ASSIGNED TASK |
Once the images are removed, repeat all of the entries exactly.

Stored records:

= Beginning of Section =

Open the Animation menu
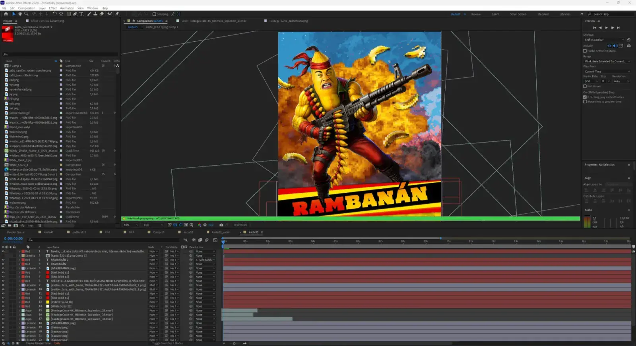The height and width of the screenshot is (346, 636). pos(67,8)
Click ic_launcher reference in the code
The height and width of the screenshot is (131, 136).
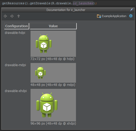83,3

= End of Section =

ANSWER FOR THIS EXERCISE |
Open the Animation menu
The height and width of the screenshot is (346, 636). pos(67,8)
Click ic_launcher reference in the code
The height and width of the screenshot is (131, 136).
83,3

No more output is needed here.